Commission review process threatens to 'undermine' CAP reform

A coalition of centre-right and liberal MEPs have been accused of attempting to "undermine" the common agricultural policy (CAP) reform, by blocking measures aimed at 'greening' the sector. Gerald Callaghan reports

By Gerald Callaghan

04 Apr 2014

Speaking at a press conference in the European parliament on Thursday, Martin Häusling, the Greens/EFA group agriculture spokesperson, said actions by this coalition to "undermine" the reform of the CAP threatened to "destroy completely or severely weaken" attempts to promote less environmentally-destructive agricultural practices.

The German deputy went on to say that it was now the responsibility of the Greens to ensure the CAP reform doesn't "collapse".

The council and parliament reached an agreement on CAP reform in June 2013 and the last remaining issues were finalised in September of that year, while last month, the European commission adopted 'delegated acts' detailing rules that supplement and amend the basic regulations.

The commission will consider the revision of these rules after the first year of their application.

However, Jose Bové, a vice-chair of parliament's agricultural and rural affairs (AGRI) committee, said this review could lead to the environmentally beneficial practices proposed in the reformed CAP being "reduced even further".
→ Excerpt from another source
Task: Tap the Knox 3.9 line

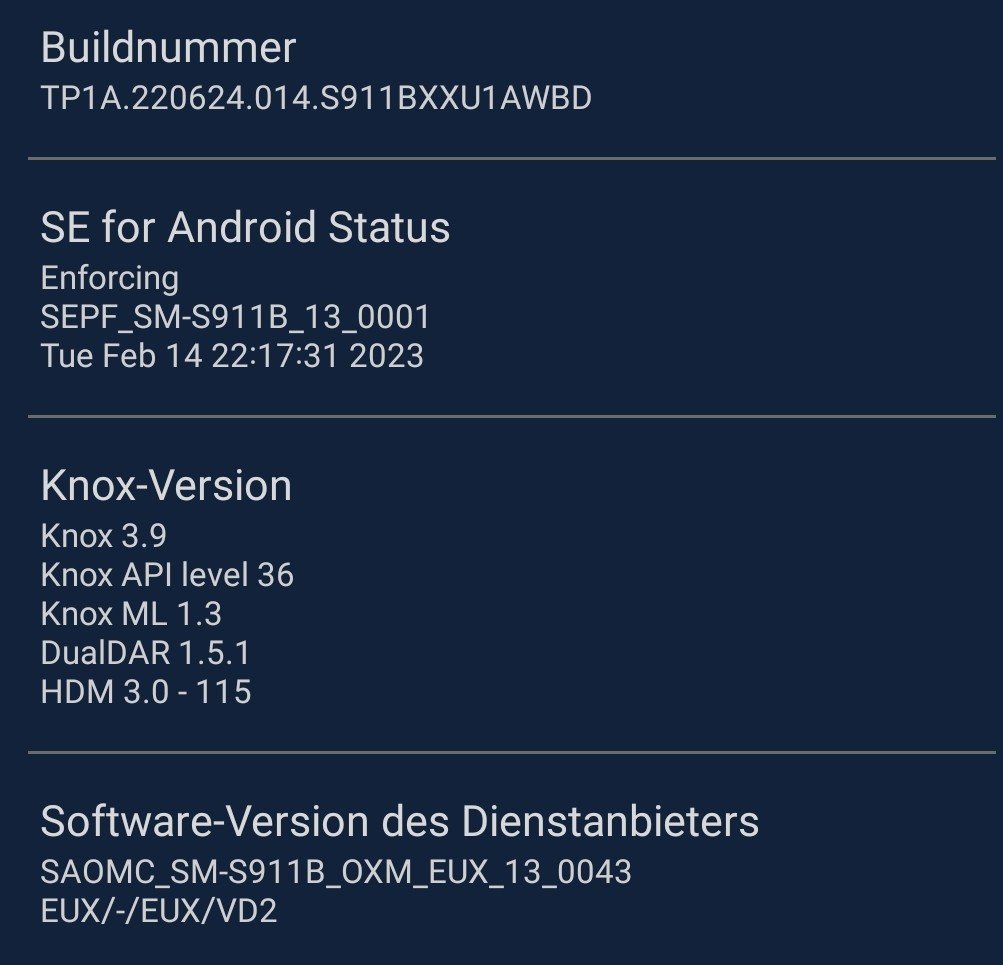Action: [103, 536]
Parliament is still considering the commission's proposed implementation of 'delegated acts' which they must agree in order for the legislation to be finalised, allowing member states to proceed with the introduction of a reformed CAP in 2015.

There are 10 delegated acts associated with pillar one of the CAP reform and three of these are causing concern for members of parliament's AGRI committee.

These key areas are the rules associated with direct payments, horizontal regulations and fruit and vegetables regulations.

The conservative right of the parliament have repeatedly called for the rejection of delegated acts which they see as overly complex, overly bureaucratic and impossible to implement.

"We will not participate in this ultimate diversionary tactic against the need to adapt agricultural practices to the destructive effects of climate disruption" - Jose Bové

However, Bové branded the actions of the so-called coalition as "unacceptable blackmail", with the Greens/EFA deputy saying that the conservatives in parliament did not want to "see any change" from business as usual.

The French politician insisted the CAP reform process had been a "disaster for farming [and] for the environment".

He believed that parliament has "been held hostage" by EU agricultural and food lobbies who are trying to water down measures at greening the sector and making it fairer in the distribution of subsidies.

"We will not participate in this ultimate diversionary tactic against the need to adapt agricultural practices to the destructive effects of climate disruption", added Bové.

The agriculture committee votes on 7 April on the delegated acts tabled by the commission.